Londres vai cooperar com a Europol e a Eurojust, mas deixa de integrar estas entidades. Deixa  também de estar integrada no sistema de mandados de detenção europeu. E perde ainda acesso direto ao sistema de informações do espaço Schengen. Em relação aos processos de extradição, haverá um quadro legal similar ao que existe entre a UE e a Noruega.

Por outro lado, o Reino Unido continuará dentro da Convenção Europeia dos Direitos Humanos. Deste modo, se Bruxelas considerar que o Reino Unido violou alguma norma desta convenção poderá suspender unilateralmente a cooperação bilateral ao nível securitário.

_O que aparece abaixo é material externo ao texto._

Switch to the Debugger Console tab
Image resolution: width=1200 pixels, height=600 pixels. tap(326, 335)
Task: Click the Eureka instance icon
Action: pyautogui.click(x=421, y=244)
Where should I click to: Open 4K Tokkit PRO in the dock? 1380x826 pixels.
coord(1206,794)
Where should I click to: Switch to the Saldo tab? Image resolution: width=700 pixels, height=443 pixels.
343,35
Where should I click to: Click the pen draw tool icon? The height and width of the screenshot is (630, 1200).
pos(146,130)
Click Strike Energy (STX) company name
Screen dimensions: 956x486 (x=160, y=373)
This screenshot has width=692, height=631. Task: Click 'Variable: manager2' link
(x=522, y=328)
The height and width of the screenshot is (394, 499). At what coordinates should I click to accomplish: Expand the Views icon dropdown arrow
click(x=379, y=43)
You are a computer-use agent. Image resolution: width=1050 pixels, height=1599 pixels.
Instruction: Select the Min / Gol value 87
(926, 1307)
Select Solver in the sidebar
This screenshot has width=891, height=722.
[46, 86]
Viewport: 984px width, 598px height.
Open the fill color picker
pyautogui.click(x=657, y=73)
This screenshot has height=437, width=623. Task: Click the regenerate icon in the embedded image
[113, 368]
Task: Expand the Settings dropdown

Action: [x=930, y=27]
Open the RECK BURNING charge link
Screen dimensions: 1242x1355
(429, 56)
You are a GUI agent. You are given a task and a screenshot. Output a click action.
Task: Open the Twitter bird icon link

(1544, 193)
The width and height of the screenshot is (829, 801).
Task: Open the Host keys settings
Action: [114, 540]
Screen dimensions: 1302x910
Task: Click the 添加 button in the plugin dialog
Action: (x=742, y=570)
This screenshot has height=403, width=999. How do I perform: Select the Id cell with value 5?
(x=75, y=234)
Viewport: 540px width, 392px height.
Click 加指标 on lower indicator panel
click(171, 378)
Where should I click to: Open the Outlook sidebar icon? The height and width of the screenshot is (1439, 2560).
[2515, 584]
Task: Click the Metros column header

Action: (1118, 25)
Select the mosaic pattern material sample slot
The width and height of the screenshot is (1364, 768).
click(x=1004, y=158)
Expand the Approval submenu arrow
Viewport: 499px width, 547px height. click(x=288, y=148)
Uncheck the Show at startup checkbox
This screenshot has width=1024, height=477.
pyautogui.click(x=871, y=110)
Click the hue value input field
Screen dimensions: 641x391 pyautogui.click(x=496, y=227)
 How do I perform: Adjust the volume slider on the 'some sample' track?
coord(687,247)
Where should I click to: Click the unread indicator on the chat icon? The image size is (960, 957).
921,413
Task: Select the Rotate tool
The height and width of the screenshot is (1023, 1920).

Relativamente à polémica resolução de disputas, o Reino Unido parece ter conseguido levar a água ao seu moinho. Londres queria deixar de estar sob a alçada do Tribunal de Justiça europeu e Bruxelas pretendia que este tribunal tivesse vigência no Reino Unido para assegurar que os consumidores e empresas europeias não ficassem desprotegidos.

O acordo de parceria prevê a criação de mecanismos de resolução de conflitos "vinculativos". A Comissão Europeia afiança que estes instrumentos vão prevenir práticas de distorção da competição justa.

Política externa
O Reino Unido não quis integrar a política externa no caderno de encargos negocial. Assim, não ficou nada previsto no que diz respeito à política externa, de segurança e defesa, pelo que não existe agora nenhum enquadramento que consagre políticas comuns na aplicação de sanções a países terceiros ou na coordenação de esforços em respostas militares conjuntas.